▶ TASK GOAL: Format every line of the data below as a JSON list of strings, one string per line, skipping blank lines.

[Rows of pointing data]
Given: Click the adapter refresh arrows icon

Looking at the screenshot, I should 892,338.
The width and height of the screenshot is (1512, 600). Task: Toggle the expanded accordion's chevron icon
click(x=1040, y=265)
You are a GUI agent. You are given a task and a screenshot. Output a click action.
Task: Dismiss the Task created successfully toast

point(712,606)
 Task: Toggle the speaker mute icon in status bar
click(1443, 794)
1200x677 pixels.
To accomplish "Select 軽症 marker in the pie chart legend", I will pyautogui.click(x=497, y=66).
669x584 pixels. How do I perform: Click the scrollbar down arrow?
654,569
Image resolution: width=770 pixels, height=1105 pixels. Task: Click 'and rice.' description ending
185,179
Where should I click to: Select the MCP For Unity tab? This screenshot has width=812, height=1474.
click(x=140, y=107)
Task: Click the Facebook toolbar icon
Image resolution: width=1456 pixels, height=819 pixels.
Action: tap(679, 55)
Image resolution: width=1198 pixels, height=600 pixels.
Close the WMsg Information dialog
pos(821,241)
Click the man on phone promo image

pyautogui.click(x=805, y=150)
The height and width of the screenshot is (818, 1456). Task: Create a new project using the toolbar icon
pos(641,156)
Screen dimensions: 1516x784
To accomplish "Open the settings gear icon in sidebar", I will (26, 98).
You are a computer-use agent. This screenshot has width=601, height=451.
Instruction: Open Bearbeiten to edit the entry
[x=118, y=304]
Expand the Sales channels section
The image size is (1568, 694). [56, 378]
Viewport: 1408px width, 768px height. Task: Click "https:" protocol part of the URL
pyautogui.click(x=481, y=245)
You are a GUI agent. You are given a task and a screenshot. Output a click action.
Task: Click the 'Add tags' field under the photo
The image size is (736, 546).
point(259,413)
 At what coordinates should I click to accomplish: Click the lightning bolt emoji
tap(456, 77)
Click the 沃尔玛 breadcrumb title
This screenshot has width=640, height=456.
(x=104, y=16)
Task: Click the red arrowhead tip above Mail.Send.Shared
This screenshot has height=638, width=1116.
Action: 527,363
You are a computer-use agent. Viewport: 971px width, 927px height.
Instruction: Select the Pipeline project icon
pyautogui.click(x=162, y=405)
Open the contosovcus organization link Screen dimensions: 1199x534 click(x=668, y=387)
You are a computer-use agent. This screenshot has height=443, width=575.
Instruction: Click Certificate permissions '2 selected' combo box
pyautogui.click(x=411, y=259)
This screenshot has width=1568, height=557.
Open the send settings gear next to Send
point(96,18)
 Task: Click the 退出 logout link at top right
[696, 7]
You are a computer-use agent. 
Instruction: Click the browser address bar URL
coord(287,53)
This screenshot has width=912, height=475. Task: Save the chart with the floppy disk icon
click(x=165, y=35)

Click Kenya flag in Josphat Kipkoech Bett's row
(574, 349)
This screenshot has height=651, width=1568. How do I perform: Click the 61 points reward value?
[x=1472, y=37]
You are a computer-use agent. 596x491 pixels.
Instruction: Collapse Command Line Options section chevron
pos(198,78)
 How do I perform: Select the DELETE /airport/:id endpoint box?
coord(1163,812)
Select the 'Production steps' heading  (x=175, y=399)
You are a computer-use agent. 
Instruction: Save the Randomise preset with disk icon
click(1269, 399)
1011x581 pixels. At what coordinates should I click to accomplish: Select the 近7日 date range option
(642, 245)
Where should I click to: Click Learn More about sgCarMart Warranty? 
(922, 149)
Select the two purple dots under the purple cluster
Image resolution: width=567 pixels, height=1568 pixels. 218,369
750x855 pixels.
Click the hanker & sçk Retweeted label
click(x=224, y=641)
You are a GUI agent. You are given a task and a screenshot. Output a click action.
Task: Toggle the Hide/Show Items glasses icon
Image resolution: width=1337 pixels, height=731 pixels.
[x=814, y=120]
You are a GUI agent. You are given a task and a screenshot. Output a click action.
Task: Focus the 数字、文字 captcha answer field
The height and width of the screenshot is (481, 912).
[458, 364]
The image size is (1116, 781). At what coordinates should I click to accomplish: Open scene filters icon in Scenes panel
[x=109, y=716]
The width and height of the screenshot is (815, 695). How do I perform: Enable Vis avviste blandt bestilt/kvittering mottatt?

▶ SOLUTION TO THIS TASK:
[
  "Given: Click the adapter refresh arrows icon",
  "Looking at the screenshot, I should 892,338.",
  "The width and height of the screenshot is (1512, 600). Task: Toggle the expanded accordion's chevron icon",
  "click(x=1040, y=265)",
  "You are a GUI agent. You are given a task and a screenshot. Output a click action.",
  "Task: Dismiss the Task created successfully toast",
  "point(712,606)",
  " Task: Toggle the speaker mute icon in status bar",
  "click(1443, 794)",
  "1200x677 pixels.",
  "To accomplish \"Select 軽症 marker in the pie chart legend\", I will pyautogui.click(x=497, y=66).",
  "669x584 pixels. How do I perform: Click the scrollbar down arrow?",
  "654,569",
  "Image resolution: width=770 pixels, height=1105 pixels. Task: Click 'and rice.' description ending",
  "185,179",
  "Where should I click to: Select the MCP For Unity tab? This screenshot has width=812, height=1474.",
  "click(x=140, y=107)",
  "Task: Click the Facebook toolbar icon",
  "Image resolution: width=1456 pixels, height=819 pixels.",
  "Action: tap(679, 55)",
  "Image resolution: width=1198 pixels, height=600 pixels.",
  "Close the WMsg Information dialog",
  "pos(821,241)",
  "Click the man on phone promo image",
  "pyautogui.click(x=805, y=150)",
  "The height and width of the screenshot is (818, 1456). Task: Create a new project using the toolbar icon",
  "pos(641,156)",
  "Screen dimensions: 1516x784",
  "To accomplish \"Open the settings gear icon in sidebar\", I will (26, 98).",
  "You are a computer-use agent. This screenshot has width=601, height=451.",
  "Instruction: Open Bearbeiten to edit the entry",
  "[x=118, y=304]",
  "Expand the Sales channels section",
  "The image size is (1568, 694). [56, 378]",
  "Viewport: 1408px width, 768px height. Task: Click \"https:\" protocol part of the URL",
  "pyautogui.click(x=481, y=245)",
  "You are a GUI agent. You are given a task and a screenshot. Output a click action.",
  "Task: Click the 'Add tags' field under the photo",
  "The image size is (736, 546).",
  "point(259,413)",
  " At what coordinates should I click to accomplish: Click the lightning bolt emoji",
  "tap(456, 77)",
  "Click the 沃尔玛 breadcrumb title",
  "This screenshot has width=640, height=456.",
  "(x=104, y=16)",
  "Task: Click the red arrowhead tip above Mail.Send.Shared",
  "This screenshot has height=638, width=1116.",
  "Action: 527,363",
  "You are a computer-use agent. Viewport: 971px width, 927px height.",
  "Instruction: Select the Pipeline project icon",
  "pyautogui.click(x=162, y=405)",
  "Open the contosovcus organization link Screen dimensions: 1199x534 click(x=668, y=387)",
  "You are a computer-use agent. This screenshot has height=443, width=575.",
  "Instruction: Click Certificate permissions '2 selected' combo box",
  "pyautogui.click(x=411, y=259)",
  "This screenshot has width=1568, height=557.",
  "Open the send settings gear next to Send",
  "point(96,18)",
  " Task: Click the 退出 logout link at top right",
  "[696, 7]",
  "You are a computer-use agent. ",
  "Instruction: Click the browser address bar URL",
  "coord(287,53)",
  "This screenshot has width=912, height=475. Task: Save the chart with the floppy disk icon",
  "click(x=165, y=35)",
  "Click Kenya flag in Josphat Kipkoech Bett's row",
  "(574, 349)",
  "This screenshot has height=651, width=1568. How do I perform: Click the 61 points reward value?",
  "[x=1472, y=37]",
  "You are a computer-use agent. 596x491 pixels.",
  "Instruction: Collapse Command Line Options section chevron",
  "pos(198,78)",
  " How do I perform: Select the DELETE /airport/:id endpoint box?",
  "coord(1163,812)",
  "Select the 'Production steps' heading  (x=175, y=399)",
  "You are a computer-use agent. ",
  "Instruction: Save the Randomise preset with disk icon",
  "click(1269, 399)",
  "1011x581 pixels. At what coordinates should I click to accomplish: Select the 近7日 date range option",
  "(642, 245)",
  "Where should I click to: Click Learn More about sgCarMart Warranty? ",
  "(922, 149)",
  "Select the two purple dots under the purple cluster",
  "Image resolution: width=567 pixels, height=1568 pixels. 218,369",
  "750x855 pixels.",
  "Click the hanker & sçk Retweeted label",
  "click(x=224, y=641)",
  "You are a GUI agent. You are given a task and a screenshot. Output a click action.",
  "Task: Toggle the Hide/Show Items glasses icon",
  "Image resolution: width=1337 pixels, height=731 pixels.",
  "[x=814, y=120]",
  "You are a GUI agent. You are given a task and a screenshot. Output a click action.",
  "Task: Focus the 数字、文字 captcha answer field",
  "The height and width of the screenshot is (481, 912).",
  "[458, 364]",
  "The image size is (1116, 781). At what coordinates should I click to accomplish: Open scene filters icon in Scenes panel",
  "[x=109, y=716]",
  "The width and height of the screenshot is (815, 695). How do I perform: Enable Vis avviste blandt bestilt/kvittering mottatt?"
]